Panel: Short-Term Market Provides Options - and Challenges

Issuers have more options available to them now in both the tax-exempt and taxable parts of the municipal market.

And there are more products to choose from, particularly those allowing borrowers to tap the short-end of the market while minimizing risk, such as through direct purchases.

But challenges await in 2013 for the short-term sector. Foremost among them are Basel III bank liquidity requirements and Dodd-Frank documentation and record-keeping responsibilities.

That was the message Wednesday from a panel at The Bond Buyer’s third annual 501(c)3 Conference on Healthcare, Higher Education and Cultural Institutions in New York City.

Basel III bank liquidity and regulatory requirements will affect the pricing and liquidity of the short-term market, said James Lansing, managing director, head of credit and debt capital markets, JPMorgan. As part of the Third Basel Accord, banks will be forced to maintain high amounts of cash or Treasuries to have adequate liquid capital on hand, and not otherwise tied up in variable-rate demand obligations.

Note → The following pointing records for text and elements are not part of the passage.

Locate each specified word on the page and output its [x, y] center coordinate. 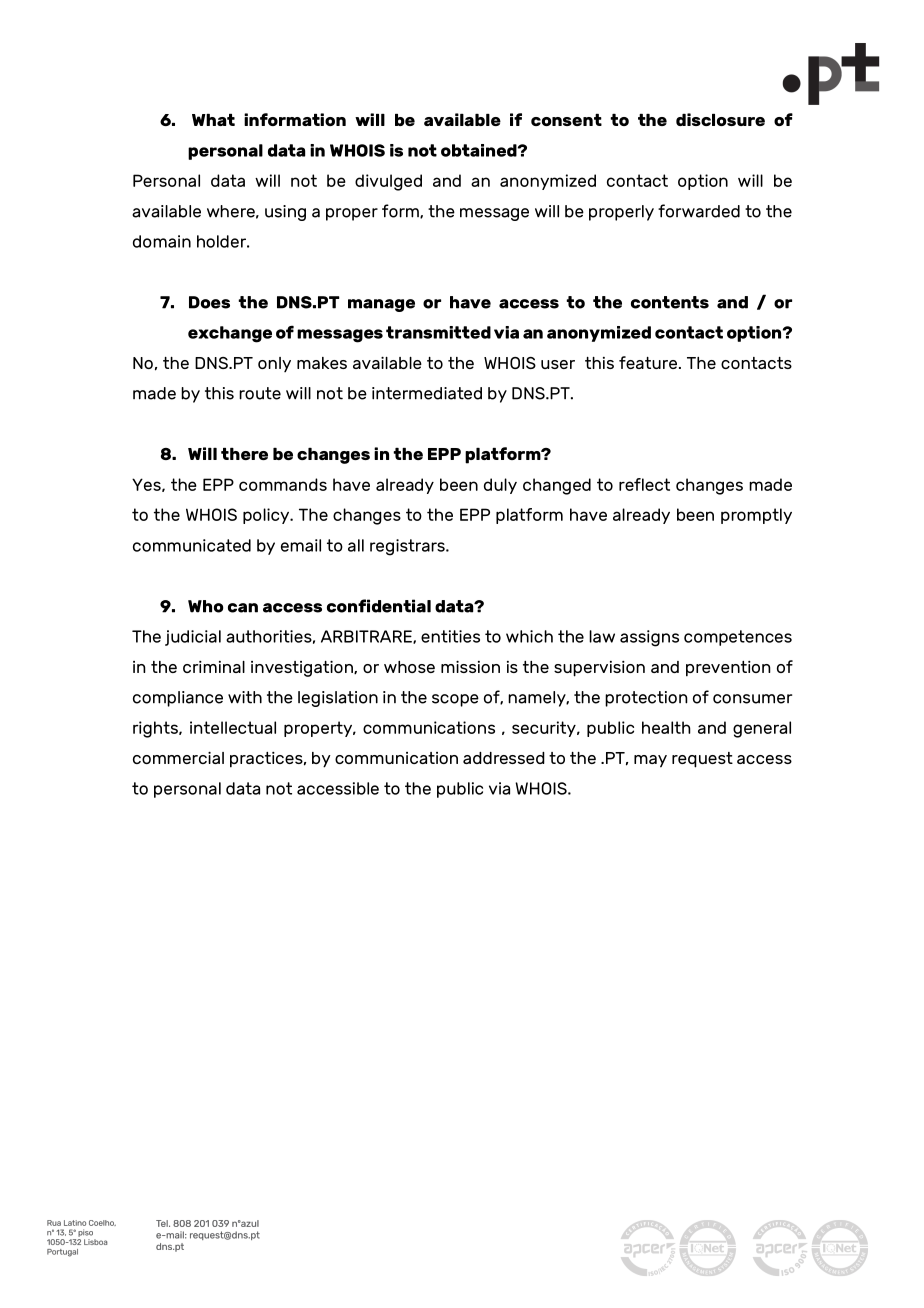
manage [381, 305]
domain [162, 241]
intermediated [427, 393]
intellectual [233, 727]
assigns [649, 638]
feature [648, 362]
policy [267, 516]
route [260, 393]
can [243, 608]
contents [670, 302]
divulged [388, 182]
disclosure [720, 119]
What [213, 120]
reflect [644, 484]
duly [500, 486]
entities [450, 636]
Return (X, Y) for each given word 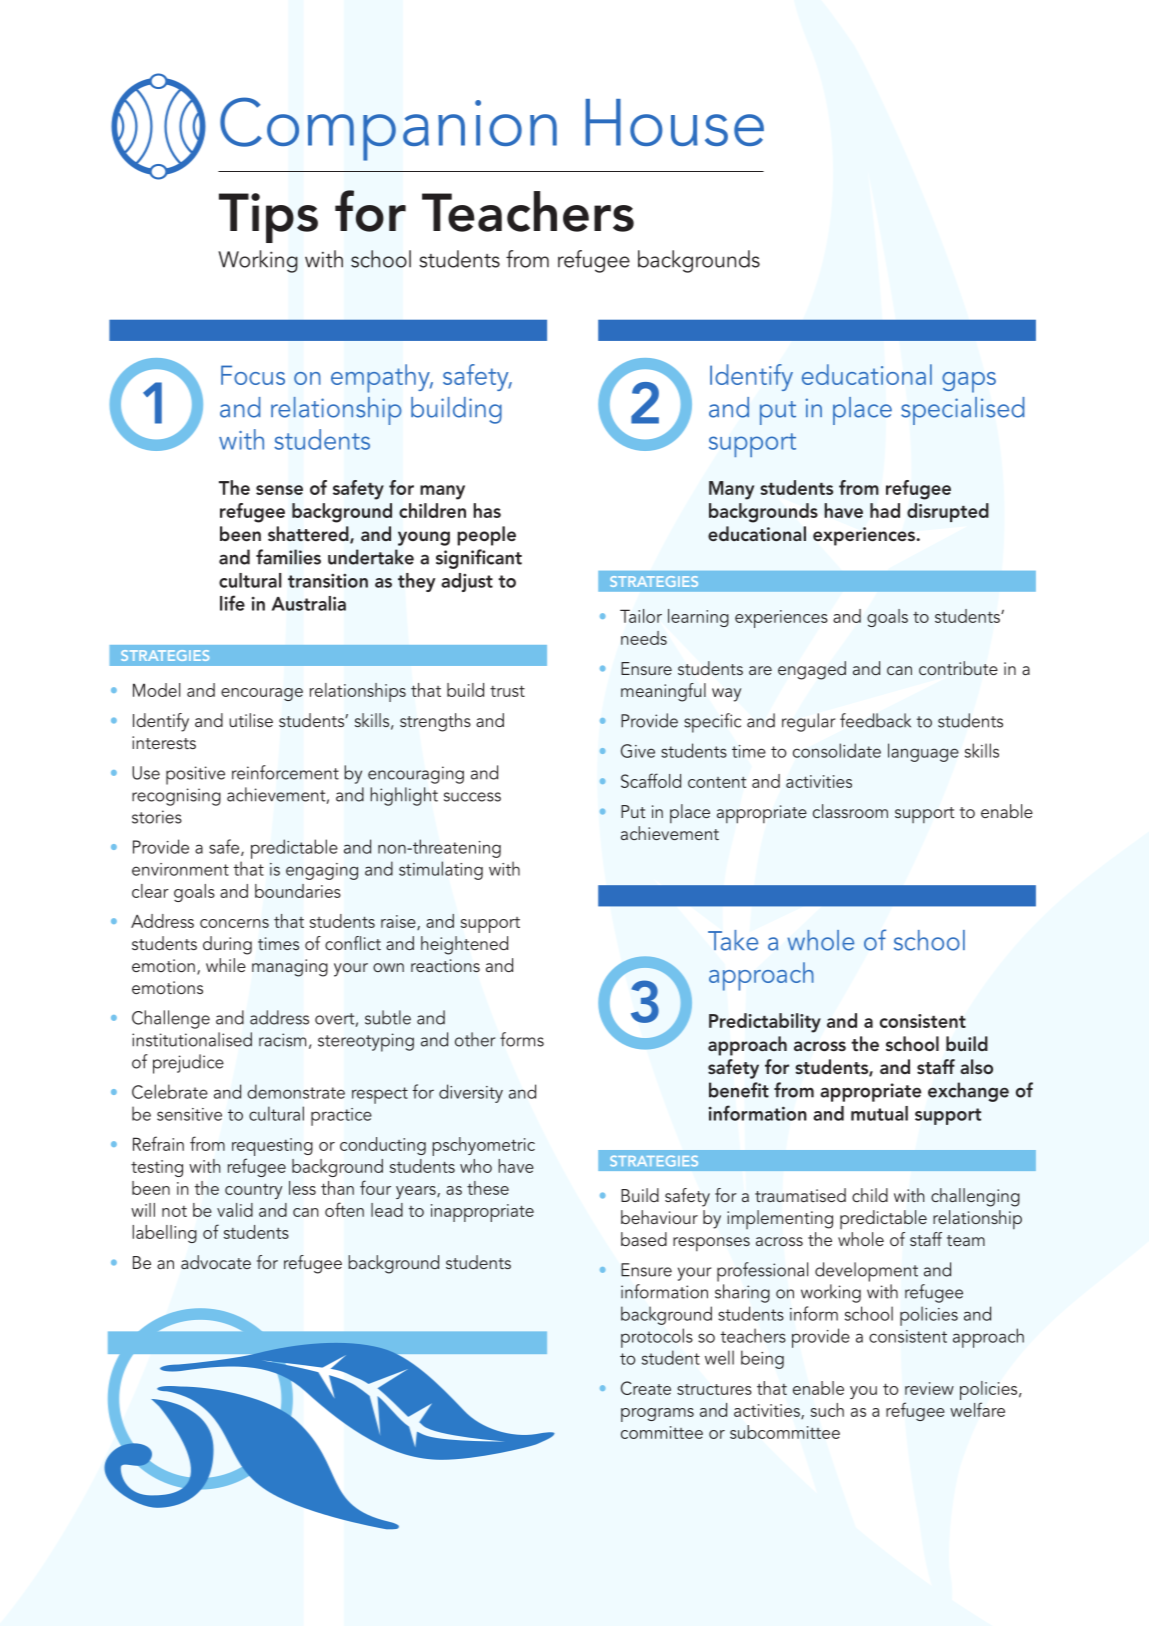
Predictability (765, 1023)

“It will be an expensive proposition,” he said. “Bank balance sheets have been expanding dramatically.”

Over the past few years, the market has also witnessed more use of direct purchases by issuers, said Norman Coker, chief credit officer, education and nonprofits at U.S. Bank. Government attempts to resuscitate and then stimulate the economy helped expand their use. And it should pick up following the implementation of Basel III, he added.

Among synthetic and conventional vehicles, when comparing swaps with fixed-rate bonds, 501(c)3s have shown an inclination toward irregular synthetic structures, according to Gerri Magie, a vice president at Swap Financial Group. Many, for example, use swaps that are structured from fixed to floating rates, she said. This runs counter to the conventional structures that swap from floating to fixed rates.

Innovations to floating-rate structures — so that they no longer require liquidity support — have increased their popularity, Magie said.

One issuer, Dignity Health, the fifth largest healthcare system in the U.S. with $14 billion in assets, sees more options and products available to it in the public market for financing. The system has used the market to shift its overall strategy as well as expand its acute care network into 17 states.

Some of its primary financing goals, according to Jean Ham, the director of debt management for the system, included diversifying its products in the markets and spreading out the renewal risk on its short-term debt. Two avenues it explored involved using more direct purchases with banks and entering the public taxable market, Ham said. “We’ve diversified our product mix and our bank mix.” Both approaches worked, she added. Issuing taxable debt, for example, gets one to market more rapidly, instead of issuing state-by-state. This is important when considering that Dignity Health is in 17 states, Ham said.

“We’ll do more in the taxable market in the future,” she said. “It provides a lot of flexibility.”

Dignity Health also plans to look for more sources of capital and participate in more joint ventures. It also has variable-rate debt backed by letters of credit with a three-year roll. But it is working with its banks to spread out its renewal risk on them.